--- Entries ---

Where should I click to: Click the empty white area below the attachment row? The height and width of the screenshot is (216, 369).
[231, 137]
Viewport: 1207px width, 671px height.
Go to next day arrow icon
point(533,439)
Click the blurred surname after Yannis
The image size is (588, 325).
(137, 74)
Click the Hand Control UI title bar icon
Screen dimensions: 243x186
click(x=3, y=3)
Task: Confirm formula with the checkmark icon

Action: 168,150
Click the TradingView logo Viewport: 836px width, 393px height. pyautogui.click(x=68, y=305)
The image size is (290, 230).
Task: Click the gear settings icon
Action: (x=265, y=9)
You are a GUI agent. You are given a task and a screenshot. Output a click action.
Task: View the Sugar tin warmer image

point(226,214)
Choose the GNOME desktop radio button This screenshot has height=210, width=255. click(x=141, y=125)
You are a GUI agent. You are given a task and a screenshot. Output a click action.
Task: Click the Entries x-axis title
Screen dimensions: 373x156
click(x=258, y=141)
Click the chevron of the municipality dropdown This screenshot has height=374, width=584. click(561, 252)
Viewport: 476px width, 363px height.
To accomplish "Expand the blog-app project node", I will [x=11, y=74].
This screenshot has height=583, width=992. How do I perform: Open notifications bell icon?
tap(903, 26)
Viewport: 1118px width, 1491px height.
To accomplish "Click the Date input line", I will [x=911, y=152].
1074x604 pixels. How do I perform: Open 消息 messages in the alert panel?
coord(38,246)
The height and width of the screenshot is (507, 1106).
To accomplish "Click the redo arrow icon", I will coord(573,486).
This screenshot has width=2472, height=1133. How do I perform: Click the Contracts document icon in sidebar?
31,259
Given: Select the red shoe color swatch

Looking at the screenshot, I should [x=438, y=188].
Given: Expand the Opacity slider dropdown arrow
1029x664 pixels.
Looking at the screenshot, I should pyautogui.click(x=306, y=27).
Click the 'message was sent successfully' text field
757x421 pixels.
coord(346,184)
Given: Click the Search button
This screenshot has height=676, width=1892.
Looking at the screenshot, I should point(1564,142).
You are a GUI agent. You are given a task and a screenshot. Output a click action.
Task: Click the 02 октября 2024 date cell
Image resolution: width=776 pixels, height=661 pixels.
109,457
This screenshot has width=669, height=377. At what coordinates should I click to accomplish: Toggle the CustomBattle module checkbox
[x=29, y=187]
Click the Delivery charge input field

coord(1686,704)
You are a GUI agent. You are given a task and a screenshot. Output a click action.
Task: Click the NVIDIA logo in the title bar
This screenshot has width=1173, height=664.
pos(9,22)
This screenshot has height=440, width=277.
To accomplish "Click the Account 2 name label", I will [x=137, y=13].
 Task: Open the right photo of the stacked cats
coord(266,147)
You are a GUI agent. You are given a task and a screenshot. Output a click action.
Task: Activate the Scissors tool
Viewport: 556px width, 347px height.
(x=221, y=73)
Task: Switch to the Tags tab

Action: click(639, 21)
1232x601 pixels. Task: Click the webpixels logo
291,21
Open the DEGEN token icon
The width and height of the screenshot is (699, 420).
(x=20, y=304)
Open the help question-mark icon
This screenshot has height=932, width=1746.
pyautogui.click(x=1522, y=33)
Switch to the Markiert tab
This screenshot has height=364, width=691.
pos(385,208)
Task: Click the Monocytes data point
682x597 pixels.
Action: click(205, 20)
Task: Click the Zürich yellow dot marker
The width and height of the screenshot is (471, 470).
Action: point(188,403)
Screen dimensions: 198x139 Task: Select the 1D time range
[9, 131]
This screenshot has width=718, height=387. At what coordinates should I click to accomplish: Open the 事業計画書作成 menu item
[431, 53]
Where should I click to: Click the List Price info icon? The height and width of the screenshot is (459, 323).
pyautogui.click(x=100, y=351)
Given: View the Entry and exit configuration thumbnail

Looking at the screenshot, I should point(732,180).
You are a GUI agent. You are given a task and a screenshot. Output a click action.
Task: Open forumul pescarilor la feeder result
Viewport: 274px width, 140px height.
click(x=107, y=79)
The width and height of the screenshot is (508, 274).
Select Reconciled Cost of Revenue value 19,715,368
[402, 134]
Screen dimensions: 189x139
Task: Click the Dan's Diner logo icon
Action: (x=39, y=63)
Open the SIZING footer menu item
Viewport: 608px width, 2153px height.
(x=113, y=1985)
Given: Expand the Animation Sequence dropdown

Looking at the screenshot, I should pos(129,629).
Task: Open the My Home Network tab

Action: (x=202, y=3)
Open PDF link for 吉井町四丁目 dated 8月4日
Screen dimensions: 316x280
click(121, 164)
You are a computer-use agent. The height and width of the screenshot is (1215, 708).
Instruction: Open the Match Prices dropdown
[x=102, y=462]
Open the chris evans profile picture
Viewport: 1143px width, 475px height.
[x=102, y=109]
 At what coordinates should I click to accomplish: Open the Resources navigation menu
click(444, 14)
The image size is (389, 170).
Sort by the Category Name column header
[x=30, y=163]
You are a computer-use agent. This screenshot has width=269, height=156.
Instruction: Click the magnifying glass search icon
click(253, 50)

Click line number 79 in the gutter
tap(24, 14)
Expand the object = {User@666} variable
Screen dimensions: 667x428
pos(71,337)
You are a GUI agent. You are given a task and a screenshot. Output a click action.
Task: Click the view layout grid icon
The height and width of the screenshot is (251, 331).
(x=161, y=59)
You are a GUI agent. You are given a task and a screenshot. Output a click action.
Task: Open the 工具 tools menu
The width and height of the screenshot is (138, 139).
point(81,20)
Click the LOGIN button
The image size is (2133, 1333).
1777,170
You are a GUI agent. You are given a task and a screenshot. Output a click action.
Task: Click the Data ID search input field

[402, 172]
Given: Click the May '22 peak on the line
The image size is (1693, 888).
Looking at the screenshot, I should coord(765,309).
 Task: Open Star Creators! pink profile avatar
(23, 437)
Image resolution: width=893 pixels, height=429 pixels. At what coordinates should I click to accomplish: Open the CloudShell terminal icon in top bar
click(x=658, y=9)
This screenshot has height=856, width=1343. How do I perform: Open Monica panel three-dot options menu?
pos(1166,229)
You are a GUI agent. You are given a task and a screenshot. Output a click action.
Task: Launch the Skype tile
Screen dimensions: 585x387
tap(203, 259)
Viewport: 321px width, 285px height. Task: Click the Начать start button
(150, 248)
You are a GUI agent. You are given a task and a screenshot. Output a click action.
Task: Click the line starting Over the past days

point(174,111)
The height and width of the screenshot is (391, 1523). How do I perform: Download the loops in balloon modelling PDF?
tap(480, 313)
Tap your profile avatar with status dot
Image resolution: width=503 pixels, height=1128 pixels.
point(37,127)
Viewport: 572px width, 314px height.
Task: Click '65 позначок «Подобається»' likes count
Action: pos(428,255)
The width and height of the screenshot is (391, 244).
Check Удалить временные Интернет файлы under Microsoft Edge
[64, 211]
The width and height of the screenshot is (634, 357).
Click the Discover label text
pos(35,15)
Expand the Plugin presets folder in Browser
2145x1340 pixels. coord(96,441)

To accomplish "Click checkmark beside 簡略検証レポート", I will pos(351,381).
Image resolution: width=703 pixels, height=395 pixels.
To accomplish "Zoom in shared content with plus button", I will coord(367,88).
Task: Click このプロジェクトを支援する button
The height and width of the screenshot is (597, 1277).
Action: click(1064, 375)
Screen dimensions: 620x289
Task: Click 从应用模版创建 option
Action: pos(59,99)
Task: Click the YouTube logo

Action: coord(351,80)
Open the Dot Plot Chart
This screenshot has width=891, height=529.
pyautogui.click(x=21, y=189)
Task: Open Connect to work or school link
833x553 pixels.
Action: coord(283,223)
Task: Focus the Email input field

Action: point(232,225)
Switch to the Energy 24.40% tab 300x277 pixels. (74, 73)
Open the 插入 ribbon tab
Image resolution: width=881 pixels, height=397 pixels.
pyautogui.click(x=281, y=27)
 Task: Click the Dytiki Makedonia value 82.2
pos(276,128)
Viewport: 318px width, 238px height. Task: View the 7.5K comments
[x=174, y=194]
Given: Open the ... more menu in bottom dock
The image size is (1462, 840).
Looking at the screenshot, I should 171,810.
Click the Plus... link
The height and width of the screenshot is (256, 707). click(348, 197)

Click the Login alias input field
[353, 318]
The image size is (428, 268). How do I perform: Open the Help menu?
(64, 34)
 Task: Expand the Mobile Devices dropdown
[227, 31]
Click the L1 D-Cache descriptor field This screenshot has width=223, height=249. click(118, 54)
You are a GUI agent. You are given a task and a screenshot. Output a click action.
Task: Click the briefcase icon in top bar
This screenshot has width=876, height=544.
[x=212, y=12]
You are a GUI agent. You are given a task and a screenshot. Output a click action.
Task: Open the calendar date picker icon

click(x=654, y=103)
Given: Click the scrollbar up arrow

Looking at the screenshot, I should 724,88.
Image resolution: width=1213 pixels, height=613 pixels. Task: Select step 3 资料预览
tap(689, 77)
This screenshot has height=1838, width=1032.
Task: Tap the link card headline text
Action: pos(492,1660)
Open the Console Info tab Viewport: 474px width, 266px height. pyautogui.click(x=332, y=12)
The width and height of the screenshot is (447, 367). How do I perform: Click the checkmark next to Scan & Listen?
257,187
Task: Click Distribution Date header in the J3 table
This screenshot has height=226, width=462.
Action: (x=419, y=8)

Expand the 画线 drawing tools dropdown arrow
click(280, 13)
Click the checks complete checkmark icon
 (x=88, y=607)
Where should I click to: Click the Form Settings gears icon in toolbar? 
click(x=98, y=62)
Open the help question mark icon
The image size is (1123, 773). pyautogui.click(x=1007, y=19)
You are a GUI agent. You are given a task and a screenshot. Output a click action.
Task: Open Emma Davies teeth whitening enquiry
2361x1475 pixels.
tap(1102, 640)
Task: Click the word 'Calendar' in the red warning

---

** Aim **
Pick out each line in the listing above that contains the word "title" and copy those lines. Capitalization must match.

** Final result **
Click the Hand Control UI title bar icon
Task: Click the Entries x-axis title
Task: Click the NVIDIA logo in the title bar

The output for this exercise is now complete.